|Caceres, Maria Andrea|
|Ronchi, Carlos F.|
|Chen, C-y Oliver|
|Blumberg, Jeffery B.|
Submitted to: Molecular Vision
Publication Type: Peer Reviewed Journal
Publication Acceptance Date: 12/2/2011
Publication Date: 12/7/2011
Citation: Gao, S., Qin, T., Liu, Z., Caceres, M., Ronchi, C., Chen, C., Yeum, K., Taylor, A., Blumberg, J., Liu, Y., Shang, F. 2011. Lutein and zeaxanthin supplementation reduces H202-induced oxidative damage in human lens epithelial cells. Molecular Vision. 17:3180-3190. Interpretive Summary: Oxidative damage to the eye lens is one of the major causes of cataract (loss of transparency of the lens). Any means that reduce oxidative damage to the lens may be a potential strategy for prevention of cataract, the leading cause of blindness in the elderly. In this study we investigated the effects of lutein and zeaxanthin, two related antioxidant nutrients on oxidative damage to lens protein, lipid and DNA using cultured lens cells as a model system. The data show that supplementation with lutein or zeaxanthin reduced the levels of oxidized proteins and oxidized lipids and fragmented DNA damage upon exposure to oxidative insults. The protective effects of lutein, zeaxanthin were comparable to that of vitamin E. These data indicate that lutein or zeaxanthin supplementation protects lens proteins, lipid and DNA from oxidative damage and improve intracellular antioxidant potentials, implying that sufficient intake of lutein and zeaxanthin may reduce the risk for cataract via protecting lens from oxidative damage.

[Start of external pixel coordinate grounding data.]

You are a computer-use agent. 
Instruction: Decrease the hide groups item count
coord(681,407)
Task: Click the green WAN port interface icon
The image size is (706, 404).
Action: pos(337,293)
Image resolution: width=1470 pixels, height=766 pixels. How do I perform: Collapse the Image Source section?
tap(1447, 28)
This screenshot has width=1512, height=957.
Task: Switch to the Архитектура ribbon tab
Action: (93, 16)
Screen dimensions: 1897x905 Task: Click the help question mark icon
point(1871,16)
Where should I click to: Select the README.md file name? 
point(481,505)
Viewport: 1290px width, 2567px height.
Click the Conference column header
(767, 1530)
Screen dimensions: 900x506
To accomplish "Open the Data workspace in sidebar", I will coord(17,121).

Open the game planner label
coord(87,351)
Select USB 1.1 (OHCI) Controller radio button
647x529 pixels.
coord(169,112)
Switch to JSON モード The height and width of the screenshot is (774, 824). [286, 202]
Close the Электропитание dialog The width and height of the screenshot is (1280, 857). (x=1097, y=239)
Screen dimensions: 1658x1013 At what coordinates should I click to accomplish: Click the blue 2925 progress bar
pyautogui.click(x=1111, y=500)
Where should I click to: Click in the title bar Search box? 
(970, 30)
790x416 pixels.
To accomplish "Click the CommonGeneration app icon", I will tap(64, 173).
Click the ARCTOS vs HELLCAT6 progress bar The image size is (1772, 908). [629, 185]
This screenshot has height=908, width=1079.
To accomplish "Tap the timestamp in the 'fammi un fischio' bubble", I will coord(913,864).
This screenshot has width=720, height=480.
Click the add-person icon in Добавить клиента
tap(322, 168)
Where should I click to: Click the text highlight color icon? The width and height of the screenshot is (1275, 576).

Technical Abstract: Purpose: Epidemiological studies suggest that dietary intake of lutein and zeaxanthin is inversely related to the risk for senile cataract. The objectives of this work were to investigate the mechanisms by which these nutrients provide anti-cataract effects. We evaluated their modulation of oxidative damage in human lens epithelial cells (HLEC) and their interaction with intracellular glutathione (GSH). Methods: Subconfluent HLEC were pre-incubated with or without 5 uM lutein, zeaxanthin or alpha-tocopherol for 48 h and then exposed to 100 uM H2O2 for 1 h. Levels of protein carbonyls in the cells were measured by western-blotting analysis following reaction with 2,4-dinitrophenylhydrazine (DNPH). Levels of malondialdehyde (MDA), GSH and GSSG were measured by an HPLC system. DNA damage was assessed using comet assays. Cell viability was determined by MTS assay. Results: In the absence of H2O2, HLEC had very low levels of protein carbonyl and MDA. Supplementation with lutein, zeaxanthin or alpha-tocopherol to the unstressed HLEC had no detectable effects on levels of oxidized proteins and lipid in the cells. Exposure of HLEC to H2O2 significantly increased levels of oxidized proteins, lipid peroxidation and DNA damage. Pre-incubation with lutein, zeaxanthin or alpha-tocopherol dramatically reduced the levels of H2O2 -induced protein carbonyl, MDA and DNA damage in HLEC. The protective effects of lutein, zeaxanthin and alpha-tocopherol against protein oxidation, lipid peroxidation and DNA damage were comparable. Supplementation with lutein, zeaxanthin or alpha-tocopherol increased GSH levels and GSH:GSSG ratio, particularly in response to oxidative stress. Depletion of GSH resulted in significant increase in susceptibility to H2O2-induced cell death. Supplementation with alpha-tocopherol, but not lutein or zeaxanthin, can partially restore the resistance of GSH-depleted cells to H2O2. Conclusions: These data indicate that lutein or zeaxanthin supplementation protects lens protein, lipid and DNA from oxidative damage and improves intracellular redox status upon oxidative stress. The protective effects are comparable to that of alpha-tocopherol, except that lutein and zeaxanthin cannot compensate for GSH depletion. The data imply that sufficient intake of lutein and zeaxanthin may reduce the risk for senile cataract via protecting the lens from oxidative damage.